EXERCISE DIRECTIONS: Duplicate the entries below word for word, starting at the line that contains "The height and width of the screenshot is (580, 928)." and ending at the line that contains "click(514, 584)", with both of those lines included.

DATA LISTING:
Start

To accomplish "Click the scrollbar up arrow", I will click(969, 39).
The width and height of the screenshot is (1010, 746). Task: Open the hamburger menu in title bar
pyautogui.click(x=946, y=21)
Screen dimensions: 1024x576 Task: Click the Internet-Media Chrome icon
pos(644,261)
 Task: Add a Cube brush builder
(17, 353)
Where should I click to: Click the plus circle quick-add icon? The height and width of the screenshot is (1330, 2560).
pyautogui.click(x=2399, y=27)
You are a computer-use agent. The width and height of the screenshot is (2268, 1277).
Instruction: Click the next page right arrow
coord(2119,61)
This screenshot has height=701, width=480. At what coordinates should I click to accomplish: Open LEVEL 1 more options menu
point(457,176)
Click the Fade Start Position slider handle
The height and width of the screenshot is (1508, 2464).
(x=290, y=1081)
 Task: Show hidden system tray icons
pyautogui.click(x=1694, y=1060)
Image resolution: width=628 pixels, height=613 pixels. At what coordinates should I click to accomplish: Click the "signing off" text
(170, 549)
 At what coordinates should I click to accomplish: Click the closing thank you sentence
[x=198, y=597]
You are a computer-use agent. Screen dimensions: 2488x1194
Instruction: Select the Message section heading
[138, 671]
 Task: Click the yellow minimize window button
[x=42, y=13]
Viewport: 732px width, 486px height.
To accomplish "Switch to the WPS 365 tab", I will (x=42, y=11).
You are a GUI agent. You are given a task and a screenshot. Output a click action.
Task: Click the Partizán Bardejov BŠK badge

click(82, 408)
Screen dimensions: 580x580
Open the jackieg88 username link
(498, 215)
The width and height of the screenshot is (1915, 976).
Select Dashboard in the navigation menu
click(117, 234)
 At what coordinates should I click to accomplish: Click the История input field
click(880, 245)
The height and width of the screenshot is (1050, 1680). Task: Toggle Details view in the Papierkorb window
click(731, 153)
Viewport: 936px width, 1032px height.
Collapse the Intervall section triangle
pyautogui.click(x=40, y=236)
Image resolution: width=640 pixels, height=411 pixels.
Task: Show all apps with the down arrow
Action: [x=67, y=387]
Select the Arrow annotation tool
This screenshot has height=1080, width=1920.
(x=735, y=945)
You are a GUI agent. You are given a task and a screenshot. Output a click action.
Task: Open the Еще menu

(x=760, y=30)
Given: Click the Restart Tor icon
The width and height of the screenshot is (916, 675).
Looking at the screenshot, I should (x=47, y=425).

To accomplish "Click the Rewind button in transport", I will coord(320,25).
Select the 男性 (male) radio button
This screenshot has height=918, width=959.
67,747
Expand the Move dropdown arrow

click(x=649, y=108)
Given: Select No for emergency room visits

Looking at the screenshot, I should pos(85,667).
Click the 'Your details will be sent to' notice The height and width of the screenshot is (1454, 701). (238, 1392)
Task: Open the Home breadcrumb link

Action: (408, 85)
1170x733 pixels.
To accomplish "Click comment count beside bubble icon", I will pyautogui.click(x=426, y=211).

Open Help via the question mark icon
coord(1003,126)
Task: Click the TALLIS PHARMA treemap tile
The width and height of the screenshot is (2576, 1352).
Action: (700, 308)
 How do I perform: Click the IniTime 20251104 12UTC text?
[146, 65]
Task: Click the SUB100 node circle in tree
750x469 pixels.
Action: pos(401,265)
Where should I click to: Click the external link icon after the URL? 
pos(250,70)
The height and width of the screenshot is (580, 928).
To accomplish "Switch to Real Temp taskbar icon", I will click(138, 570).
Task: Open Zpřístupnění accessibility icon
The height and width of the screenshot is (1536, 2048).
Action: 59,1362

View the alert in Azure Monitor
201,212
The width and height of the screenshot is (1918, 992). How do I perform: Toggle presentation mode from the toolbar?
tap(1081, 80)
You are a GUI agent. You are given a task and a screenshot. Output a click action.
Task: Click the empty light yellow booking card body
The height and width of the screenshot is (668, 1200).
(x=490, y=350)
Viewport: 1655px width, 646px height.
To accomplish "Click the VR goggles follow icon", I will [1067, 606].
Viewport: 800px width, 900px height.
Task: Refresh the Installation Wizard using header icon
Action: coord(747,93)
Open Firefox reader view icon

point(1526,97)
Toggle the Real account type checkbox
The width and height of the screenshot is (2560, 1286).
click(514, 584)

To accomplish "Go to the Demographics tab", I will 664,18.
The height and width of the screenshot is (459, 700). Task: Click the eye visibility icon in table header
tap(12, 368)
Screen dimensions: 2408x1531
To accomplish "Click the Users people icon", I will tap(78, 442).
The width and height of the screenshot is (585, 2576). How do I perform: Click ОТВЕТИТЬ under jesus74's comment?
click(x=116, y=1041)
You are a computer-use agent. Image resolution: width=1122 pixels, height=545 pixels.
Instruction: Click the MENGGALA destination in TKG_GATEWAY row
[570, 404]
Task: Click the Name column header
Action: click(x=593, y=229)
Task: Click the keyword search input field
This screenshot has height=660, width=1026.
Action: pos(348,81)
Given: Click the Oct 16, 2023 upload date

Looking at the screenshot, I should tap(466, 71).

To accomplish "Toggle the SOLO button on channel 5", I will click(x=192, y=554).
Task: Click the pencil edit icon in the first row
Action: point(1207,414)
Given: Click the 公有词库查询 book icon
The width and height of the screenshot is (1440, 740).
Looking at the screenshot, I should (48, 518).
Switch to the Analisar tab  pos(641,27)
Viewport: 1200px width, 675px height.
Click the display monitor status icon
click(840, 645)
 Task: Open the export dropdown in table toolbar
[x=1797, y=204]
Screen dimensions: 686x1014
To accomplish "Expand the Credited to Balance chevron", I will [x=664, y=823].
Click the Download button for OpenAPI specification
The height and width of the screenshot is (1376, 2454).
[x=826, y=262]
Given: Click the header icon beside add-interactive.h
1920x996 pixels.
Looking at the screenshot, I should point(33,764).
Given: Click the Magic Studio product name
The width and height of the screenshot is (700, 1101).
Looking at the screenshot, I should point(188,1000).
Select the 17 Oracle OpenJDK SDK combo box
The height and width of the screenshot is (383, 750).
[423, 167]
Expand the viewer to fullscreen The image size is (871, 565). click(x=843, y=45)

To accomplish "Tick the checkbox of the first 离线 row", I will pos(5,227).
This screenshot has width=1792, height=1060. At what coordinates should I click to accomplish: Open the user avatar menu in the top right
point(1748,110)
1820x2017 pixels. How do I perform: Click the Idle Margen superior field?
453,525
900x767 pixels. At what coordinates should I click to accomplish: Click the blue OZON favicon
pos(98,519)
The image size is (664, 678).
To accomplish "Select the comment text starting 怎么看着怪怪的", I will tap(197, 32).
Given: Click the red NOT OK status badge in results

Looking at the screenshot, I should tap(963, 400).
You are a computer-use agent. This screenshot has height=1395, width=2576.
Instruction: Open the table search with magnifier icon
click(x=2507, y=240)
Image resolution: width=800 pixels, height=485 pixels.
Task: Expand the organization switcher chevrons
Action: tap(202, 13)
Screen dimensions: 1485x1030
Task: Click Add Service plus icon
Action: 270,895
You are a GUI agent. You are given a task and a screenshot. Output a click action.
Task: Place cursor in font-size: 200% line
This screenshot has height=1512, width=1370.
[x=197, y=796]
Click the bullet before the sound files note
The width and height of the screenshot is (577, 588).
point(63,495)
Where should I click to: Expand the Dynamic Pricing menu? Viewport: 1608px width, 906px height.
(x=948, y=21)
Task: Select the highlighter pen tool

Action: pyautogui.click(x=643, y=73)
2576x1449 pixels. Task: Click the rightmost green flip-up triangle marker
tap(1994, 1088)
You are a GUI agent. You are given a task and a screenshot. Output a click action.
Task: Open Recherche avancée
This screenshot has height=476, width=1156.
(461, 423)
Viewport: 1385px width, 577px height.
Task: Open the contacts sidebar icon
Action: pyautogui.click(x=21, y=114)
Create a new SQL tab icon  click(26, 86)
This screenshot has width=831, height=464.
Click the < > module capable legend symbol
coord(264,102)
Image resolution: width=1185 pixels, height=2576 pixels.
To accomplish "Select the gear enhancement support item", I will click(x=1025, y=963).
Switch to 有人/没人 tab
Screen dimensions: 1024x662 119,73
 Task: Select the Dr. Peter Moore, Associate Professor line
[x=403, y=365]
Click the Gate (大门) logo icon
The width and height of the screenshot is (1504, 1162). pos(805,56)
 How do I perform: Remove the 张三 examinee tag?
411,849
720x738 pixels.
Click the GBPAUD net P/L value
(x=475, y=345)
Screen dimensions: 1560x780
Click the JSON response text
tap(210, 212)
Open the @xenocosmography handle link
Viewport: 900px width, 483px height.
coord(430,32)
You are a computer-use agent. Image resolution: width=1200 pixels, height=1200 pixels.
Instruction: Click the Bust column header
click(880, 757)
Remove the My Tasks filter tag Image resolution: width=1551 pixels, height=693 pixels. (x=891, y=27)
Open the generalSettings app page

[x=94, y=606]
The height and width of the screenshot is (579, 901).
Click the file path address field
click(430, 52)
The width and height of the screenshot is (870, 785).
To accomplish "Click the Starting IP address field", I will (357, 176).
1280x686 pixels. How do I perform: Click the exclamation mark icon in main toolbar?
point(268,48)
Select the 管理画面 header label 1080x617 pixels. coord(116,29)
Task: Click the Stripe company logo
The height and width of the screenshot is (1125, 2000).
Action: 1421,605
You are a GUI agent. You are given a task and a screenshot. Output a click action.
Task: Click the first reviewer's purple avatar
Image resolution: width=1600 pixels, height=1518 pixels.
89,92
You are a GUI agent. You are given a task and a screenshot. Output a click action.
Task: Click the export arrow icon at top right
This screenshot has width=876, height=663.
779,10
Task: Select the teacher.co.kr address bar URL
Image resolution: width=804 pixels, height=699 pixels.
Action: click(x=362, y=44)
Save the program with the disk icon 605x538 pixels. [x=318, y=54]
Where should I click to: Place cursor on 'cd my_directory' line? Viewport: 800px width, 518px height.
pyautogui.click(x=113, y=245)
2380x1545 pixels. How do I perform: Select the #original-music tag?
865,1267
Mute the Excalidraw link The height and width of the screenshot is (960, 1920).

End

RESPONSE BELOW:
The height and width of the screenshot is (580, 928).
To accomplish "Switch to Real Temp taskbar icon", I will click(138, 570).
Task: Open Zpřístupnění accessibility icon
The height and width of the screenshot is (1536, 2048).
Action: 59,1362

View the alert in Azure Monitor
201,212
The width and height of the screenshot is (1918, 992). How do I perform: Toggle presentation mode from the toolbar?
tap(1081, 80)
You are a GUI agent. You are given a task and a screenshot. Output a click action.
Task: Click the empty light yellow booking card body
The height and width of the screenshot is (668, 1200).
(x=490, y=350)
Viewport: 1655px width, 646px height.
To accomplish "Click the VR goggles follow icon", I will [1067, 606].
Viewport: 800px width, 900px height.
Task: Refresh the Installation Wizard using header icon
Action: coord(747,93)
Open Firefox reader view icon

point(1526,97)
Toggle the Real account type checkbox
The width and height of the screenshot is (2560, 1286).
click(514, 584)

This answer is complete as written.